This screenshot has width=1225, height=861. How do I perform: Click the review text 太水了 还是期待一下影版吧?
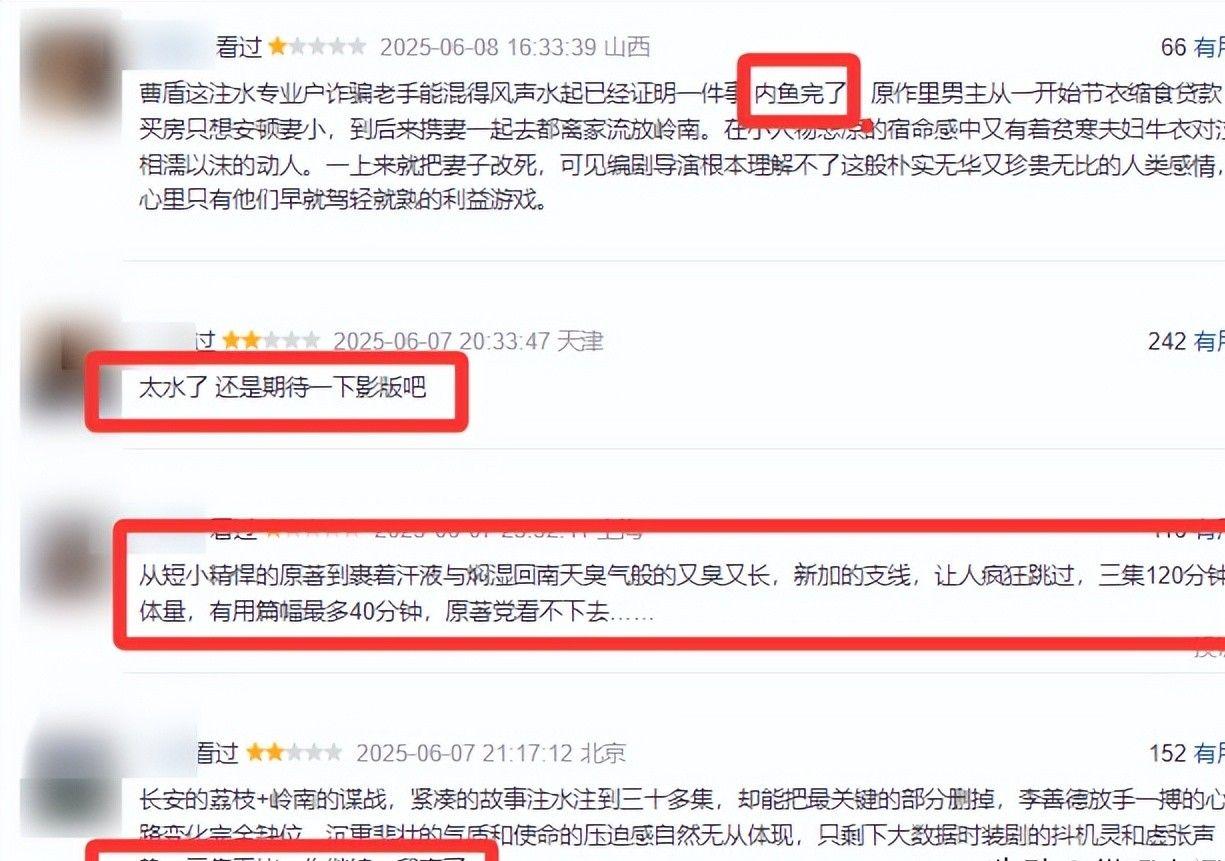pos(282,388)
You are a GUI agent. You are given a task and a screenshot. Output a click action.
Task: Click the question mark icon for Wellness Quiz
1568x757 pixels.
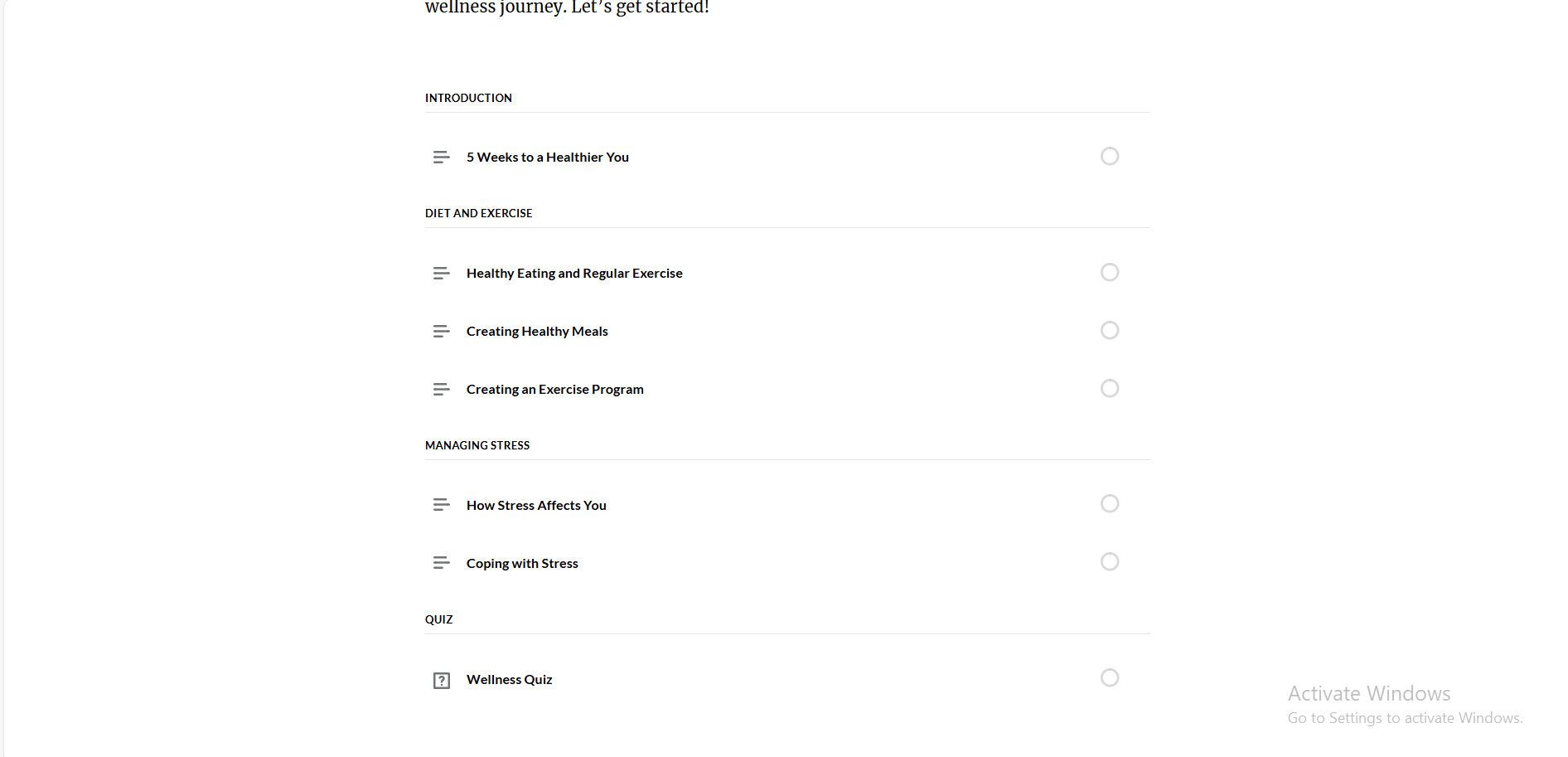pos(442,681)
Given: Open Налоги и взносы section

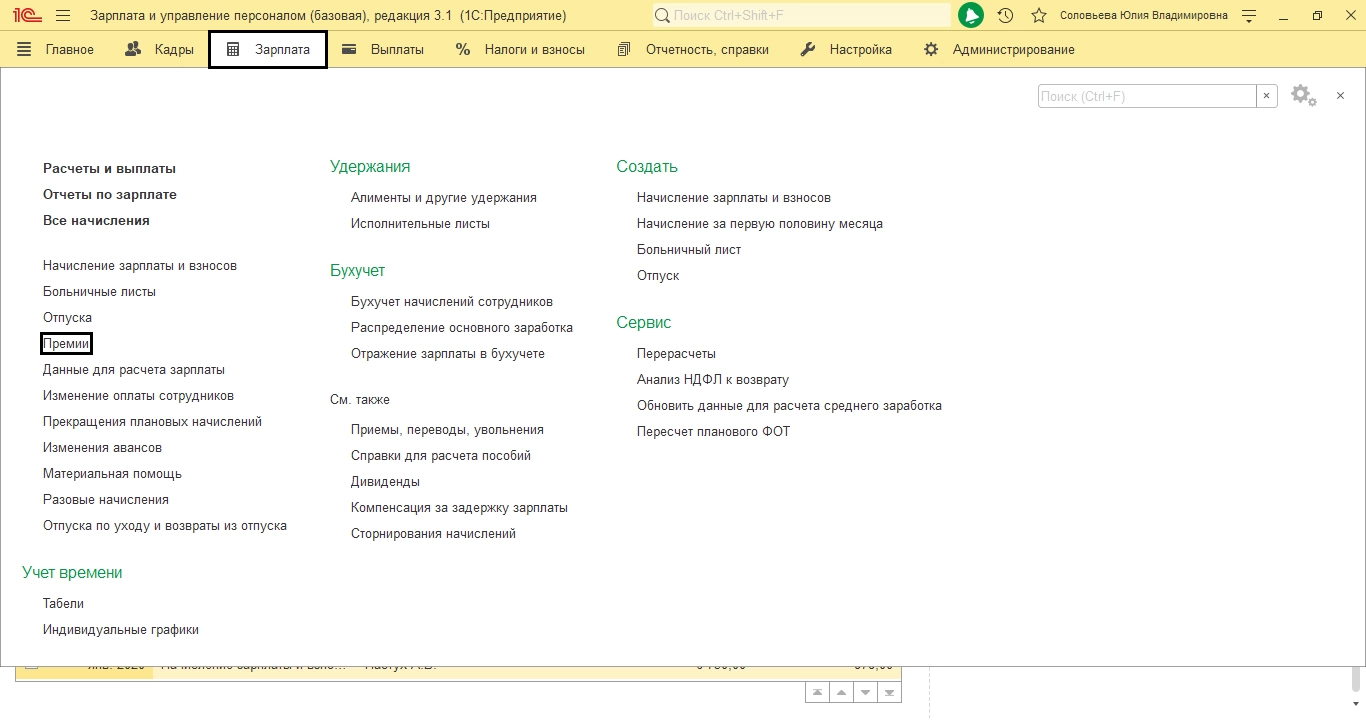Looking at the screenshot, I should click(x=520, y=49).
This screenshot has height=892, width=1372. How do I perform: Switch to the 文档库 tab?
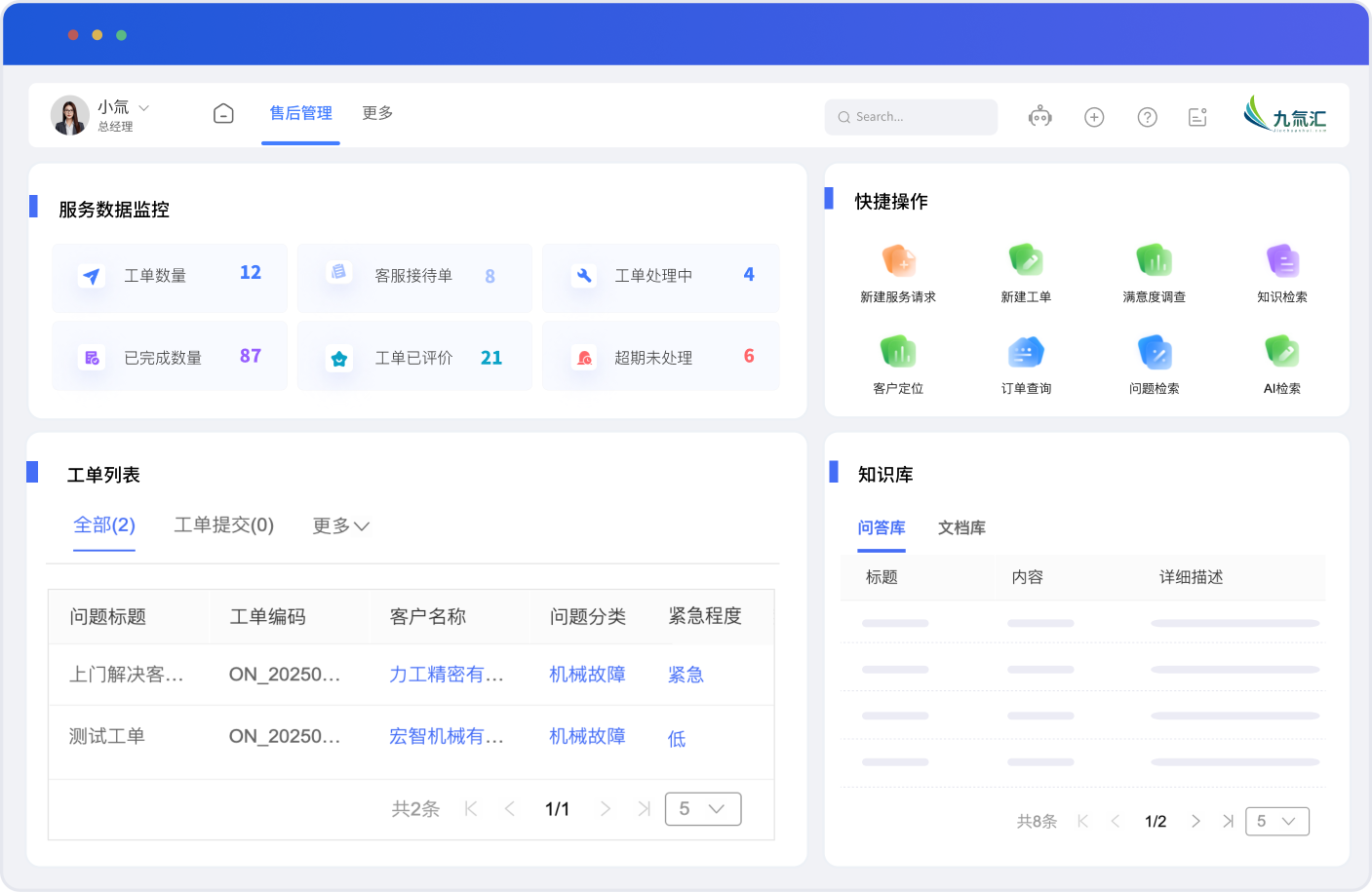961,527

◆ ABOUT THIS TASK ◆
Would you retype all the material above exactly, apart from its pictures?

◆ EXERCISE OUTPUT ◆
This screenshot has width=1225, height=861. How do I perform: Click the review text 太水了 还是期待一下影版吧?
pos(282,388)
You are a GUI agent. You are given a task and a screenshot. Output a click action.
Task: Click the question mark icon for Wellness Quiz
1568x757 pixels.
pos(442,681)
Given: Open Налоги и взносы section

Looking at the screenshot, I should click(x=520, y=49).
This screenshot has height=892, width=1372. How do I perform: Switch to the 文档库 tab?
961,527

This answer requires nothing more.